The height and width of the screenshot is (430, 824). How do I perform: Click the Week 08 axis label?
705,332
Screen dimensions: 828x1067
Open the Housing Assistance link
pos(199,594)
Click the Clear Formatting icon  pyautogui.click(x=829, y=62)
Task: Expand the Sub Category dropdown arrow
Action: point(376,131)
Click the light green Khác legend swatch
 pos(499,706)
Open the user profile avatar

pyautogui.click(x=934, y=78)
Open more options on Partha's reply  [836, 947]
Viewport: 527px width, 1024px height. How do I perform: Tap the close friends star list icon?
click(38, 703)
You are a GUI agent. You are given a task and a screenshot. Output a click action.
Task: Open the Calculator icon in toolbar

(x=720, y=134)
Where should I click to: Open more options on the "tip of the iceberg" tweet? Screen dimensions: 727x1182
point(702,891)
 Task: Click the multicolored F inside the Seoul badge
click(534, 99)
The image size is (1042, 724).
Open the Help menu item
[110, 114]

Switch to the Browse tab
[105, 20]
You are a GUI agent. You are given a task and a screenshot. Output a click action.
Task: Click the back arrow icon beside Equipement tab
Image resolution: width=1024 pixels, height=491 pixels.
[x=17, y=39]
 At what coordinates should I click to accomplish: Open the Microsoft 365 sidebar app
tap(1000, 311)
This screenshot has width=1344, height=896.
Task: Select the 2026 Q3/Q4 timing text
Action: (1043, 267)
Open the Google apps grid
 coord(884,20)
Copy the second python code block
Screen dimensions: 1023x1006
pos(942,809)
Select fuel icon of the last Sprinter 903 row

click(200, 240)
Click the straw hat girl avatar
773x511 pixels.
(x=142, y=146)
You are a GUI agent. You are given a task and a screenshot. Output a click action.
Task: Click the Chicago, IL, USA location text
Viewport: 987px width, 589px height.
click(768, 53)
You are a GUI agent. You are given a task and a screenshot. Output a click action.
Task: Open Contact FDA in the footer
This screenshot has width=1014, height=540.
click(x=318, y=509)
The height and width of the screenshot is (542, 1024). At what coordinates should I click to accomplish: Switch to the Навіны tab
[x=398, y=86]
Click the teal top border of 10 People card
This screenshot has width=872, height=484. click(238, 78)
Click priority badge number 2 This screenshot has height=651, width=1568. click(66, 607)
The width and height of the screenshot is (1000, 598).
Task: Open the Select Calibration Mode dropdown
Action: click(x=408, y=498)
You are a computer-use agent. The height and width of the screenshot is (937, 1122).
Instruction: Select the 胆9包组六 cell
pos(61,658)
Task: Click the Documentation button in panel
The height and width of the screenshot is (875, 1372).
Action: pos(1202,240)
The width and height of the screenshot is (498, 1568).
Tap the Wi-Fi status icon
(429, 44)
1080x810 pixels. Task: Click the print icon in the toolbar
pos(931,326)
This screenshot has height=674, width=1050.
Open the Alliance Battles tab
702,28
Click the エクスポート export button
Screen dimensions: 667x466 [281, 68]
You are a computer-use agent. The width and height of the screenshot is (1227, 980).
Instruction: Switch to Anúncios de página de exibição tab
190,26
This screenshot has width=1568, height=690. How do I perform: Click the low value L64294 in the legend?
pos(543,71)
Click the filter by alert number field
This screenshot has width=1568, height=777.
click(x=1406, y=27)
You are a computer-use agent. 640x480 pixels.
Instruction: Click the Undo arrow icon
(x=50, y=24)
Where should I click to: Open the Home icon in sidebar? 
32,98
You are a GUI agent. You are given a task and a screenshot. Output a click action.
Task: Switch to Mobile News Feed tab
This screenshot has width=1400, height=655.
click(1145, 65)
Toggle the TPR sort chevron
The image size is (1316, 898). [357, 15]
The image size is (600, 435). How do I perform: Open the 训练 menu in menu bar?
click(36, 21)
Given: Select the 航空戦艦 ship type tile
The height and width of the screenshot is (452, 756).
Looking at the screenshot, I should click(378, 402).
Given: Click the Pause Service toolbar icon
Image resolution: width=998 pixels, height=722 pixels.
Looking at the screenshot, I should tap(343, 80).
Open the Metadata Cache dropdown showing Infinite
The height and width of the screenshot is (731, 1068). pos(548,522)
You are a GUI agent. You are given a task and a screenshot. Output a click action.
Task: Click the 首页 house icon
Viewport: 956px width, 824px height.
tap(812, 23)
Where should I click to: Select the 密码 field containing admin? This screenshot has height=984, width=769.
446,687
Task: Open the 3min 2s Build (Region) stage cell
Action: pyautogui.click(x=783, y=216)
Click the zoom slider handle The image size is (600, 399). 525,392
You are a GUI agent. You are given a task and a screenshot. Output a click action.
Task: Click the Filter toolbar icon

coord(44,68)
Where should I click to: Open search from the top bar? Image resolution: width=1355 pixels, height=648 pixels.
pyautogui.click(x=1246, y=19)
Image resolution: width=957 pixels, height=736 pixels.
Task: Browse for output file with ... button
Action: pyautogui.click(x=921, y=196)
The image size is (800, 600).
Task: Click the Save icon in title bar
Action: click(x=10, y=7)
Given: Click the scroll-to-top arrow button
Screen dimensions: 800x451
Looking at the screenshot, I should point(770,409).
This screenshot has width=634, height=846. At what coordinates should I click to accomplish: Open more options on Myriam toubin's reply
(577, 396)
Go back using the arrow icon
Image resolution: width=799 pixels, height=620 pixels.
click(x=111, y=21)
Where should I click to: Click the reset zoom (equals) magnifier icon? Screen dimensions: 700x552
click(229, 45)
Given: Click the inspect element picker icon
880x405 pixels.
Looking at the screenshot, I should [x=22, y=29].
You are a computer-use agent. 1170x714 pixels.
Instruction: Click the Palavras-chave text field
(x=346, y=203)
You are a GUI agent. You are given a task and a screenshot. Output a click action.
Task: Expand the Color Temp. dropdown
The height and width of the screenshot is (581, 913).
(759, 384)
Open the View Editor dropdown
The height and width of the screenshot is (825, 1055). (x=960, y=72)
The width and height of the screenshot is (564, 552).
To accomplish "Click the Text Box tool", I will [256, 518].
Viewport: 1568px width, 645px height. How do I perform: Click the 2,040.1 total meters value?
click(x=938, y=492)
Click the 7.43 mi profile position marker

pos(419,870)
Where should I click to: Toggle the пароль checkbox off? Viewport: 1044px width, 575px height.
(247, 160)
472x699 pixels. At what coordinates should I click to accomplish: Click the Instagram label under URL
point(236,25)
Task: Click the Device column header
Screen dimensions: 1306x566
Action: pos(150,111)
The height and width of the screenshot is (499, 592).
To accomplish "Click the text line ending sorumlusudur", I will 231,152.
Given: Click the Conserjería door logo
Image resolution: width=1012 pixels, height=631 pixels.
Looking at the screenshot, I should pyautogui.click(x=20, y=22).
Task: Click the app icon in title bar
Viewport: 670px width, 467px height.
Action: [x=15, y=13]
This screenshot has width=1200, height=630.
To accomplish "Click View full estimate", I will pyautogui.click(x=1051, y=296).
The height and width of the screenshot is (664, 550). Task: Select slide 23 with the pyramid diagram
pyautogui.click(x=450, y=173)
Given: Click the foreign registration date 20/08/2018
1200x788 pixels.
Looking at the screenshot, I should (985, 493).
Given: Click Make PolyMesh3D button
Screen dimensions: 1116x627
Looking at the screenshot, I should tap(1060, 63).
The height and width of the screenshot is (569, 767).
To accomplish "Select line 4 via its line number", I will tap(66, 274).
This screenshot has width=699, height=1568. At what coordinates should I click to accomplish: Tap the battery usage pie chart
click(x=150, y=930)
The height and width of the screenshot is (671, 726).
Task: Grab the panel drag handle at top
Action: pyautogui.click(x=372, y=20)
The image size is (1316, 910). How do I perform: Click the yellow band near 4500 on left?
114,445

→ Description of the task: A word-for-word transcription of all the data is needed.

→ Completed exercise:
The height and width of the screenshot is (430, 824). How do I perform: Click the Week 08 axis label?
705,332
Screen dimensions: 828x1067
Open the Housing Assistance link
pos(199,594)
Click the Clear Formatting icon  pyautogui.click(x=829, y=62)
Task: Expand the Sub Category dropdown arrow
Action: point(376,131)
Click the light green Khác legend swatch
 pos(499,706)
Open the user profile avatar

pyautogui.click(x=934, y=78)
Open more options on Partha's reply  [836, 947]
Viewport: 527px width, 1024px height. How do I perform: Tap the close friends star list icon?
click(38, 703)
You are a GUI agent. You are given a task and a screenshot. Output a click action.
Task: Open the Calculator icon in toolbar

(x=720, y=134)
Where should I click to: Open more options on the "tip of the iceberg" tweet? Screen dimensions: 727x1182
point(702,891)
 Task: Click the multicolored F inside the Seoul badge
click(534, 99)
The image size is (1042, 724).
Open the Help menu item
[110, 114]

Switch to the Browse tab
[105, 20]
You are a GUI agent. You are given a task and a screenshot. Output a click action.
Task: Click the back arrow icon beside Equipement tab
Image resolution: width=1024 pixels, height=491 pixels.
[x=17, y=39]
 At what coordinates should I click to accomplish: Open the Microsoft 365 sidebar app
tap(1000, 311)
This screenshot has width=1344, height=896.
Task: Select the 2026 Q3/Q4 timing text
Action: (1043, 267)
Open the Google apps grid
 coord(884,20)
Copy the second python code block
Screen dimensions: 1023x1006
pos(942,809)
Select fuel icon of the last Sprinter 903 row

click(200, 240)
Click the straw hat girl avatar
773x511 pixels.
(x=142, y=146)
You are a GUI agent. You are given a task and a screenshot. Output a click action.
Task: Click the Chicago, IL, USA location text
Viewport: 987px width, 589px height.
click(768, 53)
You are a GUI agent. You are given a task and a screenshot. Output a click action.
Task: Open Contact FDA in the footer
This screenshot has width=1014, height=540.
click(x=318, y=509)
The height and width of the screenshot is (542, 1024). At what coordinates should I click to accomplish: Switch to the Навіны tab
[x=398, y=86]
Click the teal top border of 10 People card
This screenshot has width=872, height=484. click(238, 78)
Click priority badge number 2 This screenshot has height=651, width=1568. click(66, 607)
The width and height of the screenshot is (1000, 598).
Task: Open the Select Calibration Mode dropdown
Action: click(x=408, y=498)
You are a computer-use agent. The height and width of the screenshot is (937, 1122).
Instruction: Select the 胆9包组六 cell
pos(61,658)
Task: Click the Documentation button in panel
The height and width of the screenshot is (875, 1372).
Action: pos(1202,240)
The width and height of the screenshot is (498, 1568).
Tap the Wi-Fi status icon
(429, 44)
1080x810 pixels. Task: Click the print icon in the toolbar
pos(931,326)
This screenshot has height=674, width=1050.
Open the Alliance Battles tab
702,28
Click the エクスポート export button
Screen dimensions: 667x466 [281, 68]
You are a computer-use agent. The width and height of the screenshot is (1227, 980).
Instruction: Switch to Anúncios de página de exibição tab
190,26
This screenshot has width=1568, height=690. How do I perform: Click the low value L64294 in the legend?
pos(543,71)
Click the filter by alert number field
This screenshot has width=1568, height=777.
click(x=1406, y=27)
You are a computer-use agent. 640x480 pixels.
Instruction: Click the Undo arrow icon
(x=50, y=24)
Where should I click to: Open the Home icon in sidebar? 
32,98
You are a GUI agent. You are given a task and a screenshot. Output a click action.
Task: Switch to Mobile News Feed tab
This screenshot has width=1400, height=655.
click(1145, 65)
Toggle the TPR sort chevron
The image size is (1316, 898). [357, 15]
The image size is (600, 435). How do I perform: Open the 训练 menu in menu bar?
click(36, 21)
Given: Select the 航空戦艦 ship type tile
The height and width of the screenshot is (452, 756).
Looking at the screenshot, I should click(378, 402).
Given: Click the Pause Service toolbar icon
Image resolution: width=998 pixels, height=722 pixels.
Looking at the screenshot, I should tap(343, 80).
Open the Metadata Cache dropdown showing Infinite
The height and width of the screenshot is (731, 1068). pos(548,522)
You are a GUI agent. You are given a task and a screenshot. Output a click action.
Task: Click the 首页 house icon
Viewport: 956px width, 824px height.
tap(812, 23)
Where should I click to: Select the 密码 field containing admin? This screenshot has height=984, width=769.
446,687
Task: Open the 3min 2s Build (Region) stage cell
Action: pyautogui.click(x=783, y=216)
Click the zoom slider handle The image size is (600, 399). 525,392
You are a GUI agent. You are given a task and a screenshot. Output a click action.
Task: Click the Filter toolbar icon

coord(44,68)
Where should I click to: Open search from the top bar? Image resolution: width=1355 pixels, height=648 pixels.
pyautogui.click(x=1246, y=19)
Image resolution: width=957 pixels, height=736 pixels.
Task: Browse for output file with ... button
Action: pyautogui.click(x=921, y=196)
The image size is (800, 600).
Task: Click the Save icon in title bar
Action: click(x=10, y=7)
Given: Click the scroll-to-top arrow button
Screen dimensions: 800x451
Looking at the screenshot, I should point(770,409).
This screenshot has width=634, height=846. At what coordinates should I click to accomplish: Open more options on Myriam toubin's reply
(577, 396)
Go back using the arrow icon
Image resolution: width=799 pixels, height=620 pixels.
click(x=111, y=21)
Where should I click to: Click the reset zoom (equals) magnifier icon? Screen dimensions: 700x552
click(229, 45)
Given: Click the inspect element picker icon
880x405 pixels.
Looking at the screenshot, I should [x=22, y=29].
You are a computer-use agent. 1170x714 pixels.
Instruction: Click the Palavras-chave text field
(x=346, y=203)
You are a GUI agent. You are given a task and a screenshot. Output a click action.
Task: Expand the Color Temp. dropdown
The height and width of the screenshot is (581, 913).
(759, 384)
Open the View Editor dropdown
The height and width of the screenshot is (825, 1055). (x=960, y=72)
The width and height of the screenshot is (564, 552).
To accomplish "Click the Text Box tool", I will [256, 518].
Viewport: 1568px width, 645px height. How do I perform: Click the 2,040.1 total meters value?
click(x=938, y=492)
Click the 7.43 mi profile position marker

pos(419,870)
Where should I click to: Toggle the пароль checkbox off? Viewport: 1044px width, 575px height.
(247, 160)
472x699 pixels. At what coordinates should I click to accomplish: Click the Instagram label under URL
point(236,25)
Task: Click the Device column header
Screen dimensions: 1306x566
Action: pos(150,111)
The height and width of the screenshot is (499, 592).
To accomplish "Click the text line ending sorumlusudur", I will 231,152.
Given: Click the Conserjería door logo
Image resolution: width=1012 pixels, height=631 pixels.
Looking at the screenshot, I should pyautogui.click(x=20, y=22).
Task: Click the app icon in title bar
Viewport: 670px width, 467px height.
Action: [x=15, y=13]
This screenshot has width=1200, height=630.
To accomplish "Click View full estimate", I will pyautogui.click(x=1051, y=296).
The height and width of the screenshot is (664, 550). Task: Select slide 23 with the pyramid diagram
pyautogui.click(x=450, y=173)
Given: Click the foreign registration date 20/08/2018
1200x788 pixels.
Looking at the screenshot, I should (985, 493).
Given: Click Make PolyMesh3D button
Screen dimensions: 1116x627
Looking at the screenshot, I should tap(1060, 63).
The height and width of the screenshot is (569, 767).
To accomplish "Select line 4 via its line number", I will tap(66, 274).
This screenshot has width=699, height=1568. At what coordinates should I click to accomplish: Tap the battery usage pie chart
click(x=150, y=930)
The height and width of the screenshot is (671, 726).
Task: Grab the panel drag handle at top
Action: pyautogui.click(x=372, y=20)
The image size is (1316, 910). How do I perform: Click the yellow band near 4500 on left?
114,445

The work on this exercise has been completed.